Opened 10 days ago

Last modified 10 minutes ago

#36168 new Bug

Backwards migration to replaced migration when other app has squashed migrations can lead to FieldDoesNotExist error due to incorrect state

Reported by: Klaas van Schelven Owned by:
Component: Migrations Version: 5.1
Severity: Normal Keywords:
Cc: Jacob Walls Triage Stage: Accepted
Has patch: no Needs documentation: no
Needs tests: no Patch needs improvement: no
Easy pickings: no UI/UX: no
Pull Requests:How to create a pull request

Description

I managed to debug my way to the broken part of the code, but did not manage to find a nice clean reproduction. Hence the following report starts with broken code and only then explains the problem, which is the unusual order.

here's the broken code

This is wrong because it mutates the state on the MigrationExecutor, i.e. in certain conditions a different graph (without the pruning of replace_migrations) is set "globally" on the MigrationExecutor.

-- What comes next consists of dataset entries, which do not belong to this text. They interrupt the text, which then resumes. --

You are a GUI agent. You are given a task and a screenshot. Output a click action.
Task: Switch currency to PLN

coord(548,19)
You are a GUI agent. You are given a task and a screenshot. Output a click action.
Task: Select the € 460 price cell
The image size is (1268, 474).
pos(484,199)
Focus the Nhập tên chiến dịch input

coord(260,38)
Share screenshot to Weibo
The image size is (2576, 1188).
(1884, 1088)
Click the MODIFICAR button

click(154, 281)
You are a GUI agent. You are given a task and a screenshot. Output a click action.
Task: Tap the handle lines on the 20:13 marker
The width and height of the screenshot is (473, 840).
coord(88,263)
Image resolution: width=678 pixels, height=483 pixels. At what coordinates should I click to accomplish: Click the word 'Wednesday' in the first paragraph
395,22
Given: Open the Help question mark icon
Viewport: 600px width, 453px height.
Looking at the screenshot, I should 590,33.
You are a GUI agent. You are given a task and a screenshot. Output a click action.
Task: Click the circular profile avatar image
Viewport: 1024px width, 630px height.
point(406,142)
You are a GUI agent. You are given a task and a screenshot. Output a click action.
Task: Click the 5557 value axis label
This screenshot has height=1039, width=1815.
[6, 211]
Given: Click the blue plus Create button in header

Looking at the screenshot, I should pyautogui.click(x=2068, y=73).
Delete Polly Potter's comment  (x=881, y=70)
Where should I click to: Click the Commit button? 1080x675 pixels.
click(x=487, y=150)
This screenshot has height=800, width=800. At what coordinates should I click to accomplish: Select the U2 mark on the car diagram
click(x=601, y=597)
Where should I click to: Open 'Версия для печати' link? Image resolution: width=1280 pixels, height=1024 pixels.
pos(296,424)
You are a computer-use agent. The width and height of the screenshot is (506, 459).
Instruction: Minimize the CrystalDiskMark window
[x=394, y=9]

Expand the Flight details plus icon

But migration_plan (the function of which the broken code is part) is called _twice_ in at least some flows. In particular: first as part of migrate, and then as part of _create_project_state. This means that, for flows where the broken code is called in the first call to migration_plan (for presumably good reasons, as per the comment above it), the construction of the second plan uses a graph that is too large, causing a failure in some cases.

This fails in the following combination of conditions:

  1. a project with squashed migrations in more than one app
  2. where the squashed migrations do not have follow-up migrations (i.e. when the graph is not simplified for replacements, both the squashing migration and the last migration it replaces show up as leaf nodes)
  3. explicit migration to a replaced migration from the command line.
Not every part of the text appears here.